▸ Dataset rows:
§ §

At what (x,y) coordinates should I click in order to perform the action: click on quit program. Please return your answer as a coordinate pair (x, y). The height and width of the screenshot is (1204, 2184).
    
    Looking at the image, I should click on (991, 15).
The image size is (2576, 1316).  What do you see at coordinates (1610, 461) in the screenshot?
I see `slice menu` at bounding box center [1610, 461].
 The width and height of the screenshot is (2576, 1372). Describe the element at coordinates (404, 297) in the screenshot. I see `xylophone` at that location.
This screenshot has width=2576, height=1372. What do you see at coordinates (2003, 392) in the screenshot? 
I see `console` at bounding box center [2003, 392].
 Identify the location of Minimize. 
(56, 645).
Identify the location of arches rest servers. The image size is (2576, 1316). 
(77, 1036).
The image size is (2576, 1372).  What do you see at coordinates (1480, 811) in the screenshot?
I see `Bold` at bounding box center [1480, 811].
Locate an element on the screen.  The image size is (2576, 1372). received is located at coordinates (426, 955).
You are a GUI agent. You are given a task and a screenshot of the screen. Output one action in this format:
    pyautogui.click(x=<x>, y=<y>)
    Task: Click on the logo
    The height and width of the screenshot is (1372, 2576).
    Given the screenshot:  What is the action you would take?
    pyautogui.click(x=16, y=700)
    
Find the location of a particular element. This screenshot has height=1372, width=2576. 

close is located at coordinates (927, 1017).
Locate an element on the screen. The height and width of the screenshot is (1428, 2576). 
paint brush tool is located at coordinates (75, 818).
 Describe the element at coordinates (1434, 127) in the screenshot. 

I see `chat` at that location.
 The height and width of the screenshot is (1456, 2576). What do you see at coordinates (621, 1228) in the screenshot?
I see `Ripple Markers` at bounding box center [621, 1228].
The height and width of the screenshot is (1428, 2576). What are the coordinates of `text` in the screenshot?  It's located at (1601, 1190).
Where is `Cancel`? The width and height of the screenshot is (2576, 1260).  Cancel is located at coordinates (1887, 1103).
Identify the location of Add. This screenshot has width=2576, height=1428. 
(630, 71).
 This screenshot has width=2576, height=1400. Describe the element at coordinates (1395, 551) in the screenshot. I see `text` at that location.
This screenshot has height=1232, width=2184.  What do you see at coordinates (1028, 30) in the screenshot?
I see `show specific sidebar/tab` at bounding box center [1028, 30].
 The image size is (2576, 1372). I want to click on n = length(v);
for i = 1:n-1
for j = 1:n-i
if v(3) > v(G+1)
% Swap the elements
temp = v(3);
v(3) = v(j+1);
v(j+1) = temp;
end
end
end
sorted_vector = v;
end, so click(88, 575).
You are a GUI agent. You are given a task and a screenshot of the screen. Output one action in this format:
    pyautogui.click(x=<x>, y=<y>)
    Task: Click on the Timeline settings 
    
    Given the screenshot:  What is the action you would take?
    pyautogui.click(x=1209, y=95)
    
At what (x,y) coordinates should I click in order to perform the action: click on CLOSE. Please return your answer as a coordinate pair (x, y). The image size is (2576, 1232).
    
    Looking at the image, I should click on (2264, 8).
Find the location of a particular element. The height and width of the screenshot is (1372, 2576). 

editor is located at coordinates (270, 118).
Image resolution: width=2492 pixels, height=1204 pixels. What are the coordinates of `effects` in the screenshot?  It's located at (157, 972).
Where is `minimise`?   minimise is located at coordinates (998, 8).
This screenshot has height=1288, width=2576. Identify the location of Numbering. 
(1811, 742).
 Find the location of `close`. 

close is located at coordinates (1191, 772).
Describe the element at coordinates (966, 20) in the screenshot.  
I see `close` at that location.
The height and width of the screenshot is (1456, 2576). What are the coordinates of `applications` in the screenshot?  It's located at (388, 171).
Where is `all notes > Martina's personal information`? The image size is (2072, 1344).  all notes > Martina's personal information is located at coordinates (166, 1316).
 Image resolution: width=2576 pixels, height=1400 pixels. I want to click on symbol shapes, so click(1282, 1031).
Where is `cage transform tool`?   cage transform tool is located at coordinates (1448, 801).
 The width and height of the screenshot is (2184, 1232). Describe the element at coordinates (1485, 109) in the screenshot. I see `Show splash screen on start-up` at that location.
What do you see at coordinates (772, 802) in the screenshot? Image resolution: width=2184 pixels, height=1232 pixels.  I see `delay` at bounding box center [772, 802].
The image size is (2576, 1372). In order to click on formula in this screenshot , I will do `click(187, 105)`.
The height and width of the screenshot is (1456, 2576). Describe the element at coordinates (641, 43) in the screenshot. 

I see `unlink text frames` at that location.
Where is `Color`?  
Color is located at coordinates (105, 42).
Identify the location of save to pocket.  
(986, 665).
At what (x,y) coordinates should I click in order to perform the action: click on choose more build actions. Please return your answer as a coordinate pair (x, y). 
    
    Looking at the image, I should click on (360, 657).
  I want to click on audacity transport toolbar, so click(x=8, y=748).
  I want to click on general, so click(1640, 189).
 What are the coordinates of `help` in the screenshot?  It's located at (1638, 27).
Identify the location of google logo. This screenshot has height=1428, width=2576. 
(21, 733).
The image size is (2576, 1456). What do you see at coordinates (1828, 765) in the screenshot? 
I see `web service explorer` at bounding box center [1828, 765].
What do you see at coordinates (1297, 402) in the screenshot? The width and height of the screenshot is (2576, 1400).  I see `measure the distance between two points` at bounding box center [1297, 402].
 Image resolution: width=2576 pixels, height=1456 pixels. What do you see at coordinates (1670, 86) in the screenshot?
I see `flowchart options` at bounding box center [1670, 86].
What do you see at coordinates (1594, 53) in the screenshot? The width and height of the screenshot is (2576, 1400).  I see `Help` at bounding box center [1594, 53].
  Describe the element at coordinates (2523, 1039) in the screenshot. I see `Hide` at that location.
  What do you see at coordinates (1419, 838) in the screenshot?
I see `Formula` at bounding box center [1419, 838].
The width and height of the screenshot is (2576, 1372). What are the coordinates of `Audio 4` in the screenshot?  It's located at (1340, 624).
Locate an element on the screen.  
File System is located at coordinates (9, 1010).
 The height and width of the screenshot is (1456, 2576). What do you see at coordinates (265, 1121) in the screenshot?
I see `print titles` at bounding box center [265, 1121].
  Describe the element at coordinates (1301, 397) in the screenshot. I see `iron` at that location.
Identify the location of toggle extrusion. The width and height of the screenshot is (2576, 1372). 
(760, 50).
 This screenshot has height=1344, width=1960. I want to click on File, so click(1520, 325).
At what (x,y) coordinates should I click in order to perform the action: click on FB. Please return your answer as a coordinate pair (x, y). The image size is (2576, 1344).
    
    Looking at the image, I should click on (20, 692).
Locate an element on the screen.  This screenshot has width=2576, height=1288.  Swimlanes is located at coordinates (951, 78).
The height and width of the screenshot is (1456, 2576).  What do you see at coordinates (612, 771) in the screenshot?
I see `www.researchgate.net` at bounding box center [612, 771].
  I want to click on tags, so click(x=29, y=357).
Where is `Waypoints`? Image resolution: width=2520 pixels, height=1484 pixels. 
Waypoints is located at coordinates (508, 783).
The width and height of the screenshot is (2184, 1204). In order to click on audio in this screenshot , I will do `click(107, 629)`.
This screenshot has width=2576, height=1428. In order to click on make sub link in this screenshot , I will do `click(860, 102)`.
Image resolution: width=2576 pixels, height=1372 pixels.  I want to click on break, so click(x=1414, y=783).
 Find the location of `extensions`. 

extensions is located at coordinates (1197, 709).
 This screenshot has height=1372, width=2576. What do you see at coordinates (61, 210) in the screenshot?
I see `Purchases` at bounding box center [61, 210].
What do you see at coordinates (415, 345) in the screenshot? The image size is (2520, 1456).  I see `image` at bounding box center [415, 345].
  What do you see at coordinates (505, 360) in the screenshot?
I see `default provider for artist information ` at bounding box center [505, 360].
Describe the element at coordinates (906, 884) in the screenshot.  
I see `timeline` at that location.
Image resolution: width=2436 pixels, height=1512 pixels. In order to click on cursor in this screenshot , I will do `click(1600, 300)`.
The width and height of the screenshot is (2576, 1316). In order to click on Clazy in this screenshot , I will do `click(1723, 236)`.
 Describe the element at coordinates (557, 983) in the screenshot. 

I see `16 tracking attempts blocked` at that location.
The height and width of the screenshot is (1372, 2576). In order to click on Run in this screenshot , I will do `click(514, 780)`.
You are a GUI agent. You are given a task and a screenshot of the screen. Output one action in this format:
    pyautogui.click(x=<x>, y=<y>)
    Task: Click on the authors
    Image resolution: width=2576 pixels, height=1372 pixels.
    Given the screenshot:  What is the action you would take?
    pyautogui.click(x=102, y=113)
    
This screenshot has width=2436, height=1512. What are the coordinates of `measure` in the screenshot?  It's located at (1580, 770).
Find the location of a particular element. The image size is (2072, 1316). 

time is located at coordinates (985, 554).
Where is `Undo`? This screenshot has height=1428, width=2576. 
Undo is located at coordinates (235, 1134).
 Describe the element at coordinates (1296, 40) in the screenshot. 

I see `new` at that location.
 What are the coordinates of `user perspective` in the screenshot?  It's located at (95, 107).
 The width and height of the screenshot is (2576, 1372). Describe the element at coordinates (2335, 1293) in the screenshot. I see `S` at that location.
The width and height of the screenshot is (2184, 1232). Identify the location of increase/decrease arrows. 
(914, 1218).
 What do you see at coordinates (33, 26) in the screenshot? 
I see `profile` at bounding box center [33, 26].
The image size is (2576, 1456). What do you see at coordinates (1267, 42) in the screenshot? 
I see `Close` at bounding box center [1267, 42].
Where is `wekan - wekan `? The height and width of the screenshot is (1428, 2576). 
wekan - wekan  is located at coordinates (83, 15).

§ §

▸ GIVEN TASK: Put the dataset rows into a numbered list, beginning at the line that contains "This screenshot has height=1232, width=2184." and stopping after the line that contains "Looking at the image, I should click on (2264, 8).". Leave out blank lines.

▸ FINISHED EXERCISE:
1. This screenshot has height=1232, width=2184.  What do you see at coordinates (1028, 30) in the screenshot?
2. I see `show specific sidebar/tab` at bounding box center [1028, 30].
3.  The image size is (2576, 1372). I want to click on n = length(v);
4. for i = 1:n-1
5. for j = 1:n-i
6. if v(3) > v(G+1)
7. % Swap the elements
8. temp = v(3);
9. v(3) = v(j+1);
10. v(j+1) = temp;
11. end
12. end
13. end
14. sorted_vector = v;
15. end, so click(88, 575).
16. You are a GUI agent. You are given a task and a screenshot of the screen. Output one action in this format:
17.     pyautogui.click(x=<x>, y=<y>)
18.     Task: Click on the Timeline settings 
19.     Given the screenshot:  What is the action you would take?
20.     pyautogui.click(x=1209, y=95)
21. At what (x,y) coordinates should I click in order to perform the action: click on CLOSE. Please return your answer as a coordinate pair (x, y). The image size is (2576, 1232).
22.     Looking at the image, I should click on (2264, 8).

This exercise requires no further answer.